3.3.2. Yogurt Supplementation Regulated Intestinal Immunity and Gut Microbiota in CTX-Induced Mice
As was showed in Figure 2, the standard group showed typical glandular structures and slender villi arranged tightly and completely in the intestines. In contrast, the MC group suffered from significant injury to the intestinal wall, featuring shortened and detached villi. However, the medium and high dosage of yogurt groups exhibited restored villi length (Figure 2A). Yogurt upregulated the expression of MUC-2 (Figure 2B) and claudin5 (Figure 2C), enhancing the integrity of the intestinal barrier. The detected biomarkers of the ratio of IL-4 and IFN-γ related to immune responses in the intestine were significantly improved by yogurt (Figure 2D). Data from the α-diversity (Figure 2E) of Chao1, Shannon, Simpson and ACE index indicated that yogurt modulated the overall diversity of gut microbiota. The β-diversity analysis showed that the gut microbiota composition in yogurt group was distinct from the NC and MC groups (Figure 2F), characterized by 4187 unique OTUs (Figure 2G). At the phylum level, the ratio of Firmicutes to Bacteroidetes (F/B) was a biomarker to assess pathological status. F/B tended to increase moderately by yogurt supplementation (Figure 2H). At the genus level, according to the heat map analysis (Figure 2I), yogurt consumption resulted in a dominate abundance of beneficial bacteria of Lactobacillus, Streptococcus, Bifidobacterium, Akkermansia and Ruminococcus. Yogurt especially increased the abundance of Bifidobacterium and Lactobacillaceae (Figure 2I,J). In addition, it mitigated the harmful bacteria such as Desulfovibrio, Staphylococcus, and Escherichia. We examined the D-lactate level by HPLC in the gut contents to assess the potential involvement of D-lactate in intestinal immunity. The results showed high D-lactate levels in the feces of yogurt groups but minimal changes in D-lactate groups (Figure 2K).

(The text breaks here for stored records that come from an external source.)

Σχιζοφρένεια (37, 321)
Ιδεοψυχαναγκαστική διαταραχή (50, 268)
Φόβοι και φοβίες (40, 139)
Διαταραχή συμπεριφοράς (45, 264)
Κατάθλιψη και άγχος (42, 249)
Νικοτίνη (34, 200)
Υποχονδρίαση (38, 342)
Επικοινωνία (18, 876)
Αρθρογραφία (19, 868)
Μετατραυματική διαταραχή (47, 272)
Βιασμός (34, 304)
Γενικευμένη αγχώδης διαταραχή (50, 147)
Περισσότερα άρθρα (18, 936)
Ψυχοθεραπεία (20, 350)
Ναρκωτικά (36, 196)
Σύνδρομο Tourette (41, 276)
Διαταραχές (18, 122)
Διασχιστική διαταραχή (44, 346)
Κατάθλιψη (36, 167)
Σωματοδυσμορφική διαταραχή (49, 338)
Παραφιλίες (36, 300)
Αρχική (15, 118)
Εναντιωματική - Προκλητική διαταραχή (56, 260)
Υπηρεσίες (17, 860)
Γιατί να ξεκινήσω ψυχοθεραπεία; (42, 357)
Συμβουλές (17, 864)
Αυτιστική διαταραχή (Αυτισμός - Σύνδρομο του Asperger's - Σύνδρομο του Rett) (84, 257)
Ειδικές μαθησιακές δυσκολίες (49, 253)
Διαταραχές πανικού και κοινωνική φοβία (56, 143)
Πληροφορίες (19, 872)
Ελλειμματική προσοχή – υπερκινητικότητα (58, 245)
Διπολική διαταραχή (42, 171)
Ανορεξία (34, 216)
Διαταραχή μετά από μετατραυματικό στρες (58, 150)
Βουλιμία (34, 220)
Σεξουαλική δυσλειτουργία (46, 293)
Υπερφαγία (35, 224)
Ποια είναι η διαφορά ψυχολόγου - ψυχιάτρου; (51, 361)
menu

3.3.3. D-Lactate Supplementation Ameliorated Immunosuppression in CTX-Induced Mice
The experimental design was displayed (Figure 3A). The mice administered with D-lactate showed a significant increase in body weight (Figure 3B) and organ development (Figure 3C) dose-dependently. D-lactate ameliorated splenic tissue damage induced by CTX (Figure 3D). Furthermore, splenic lymphocytes were isolated and stimulated by ConA and LPS in vitro to assess transformation capacity of T cells and B cells respectively. The splenic lymphocyte proliferation was measured by SI values. The result indicated that treatment with D-lactate significantly boosted the ConA-stimulated proliferation responses of T cells in immunosuppressive mice (Figure 3E). No similar results were observed in LPS-stimulated proliferation responses of B cells. The results demonstrated that CTX caused a decrease in the relative mRNA expression levels of T-bet, GATA3, Foxp3, and RORγt in splenic lymphocytes mice. The medium and high dosage of D-lactate increased T-bet mRNA level (Figure 3F), while only the high dosage of D-lactate increased GATA3 mRNA level in splenic lymphocytes (Figure 3G). However, no alteration was observed in the expression level of Foxp3 (Figure 3H) and RORγt (Figure 3I). CTX inhibited immune cell cytokine production and resulting in immunosuppression. However, the suppression of cytokine levels (Figure 3J–M) was significantly eased by D-lactate. The HC50 values were used to assess murine humoral immune function, as reflected by the serum hemolysin index [29]. The levels of HC50 were not differentially affected by the three D-lactate treatments (Figure 3N).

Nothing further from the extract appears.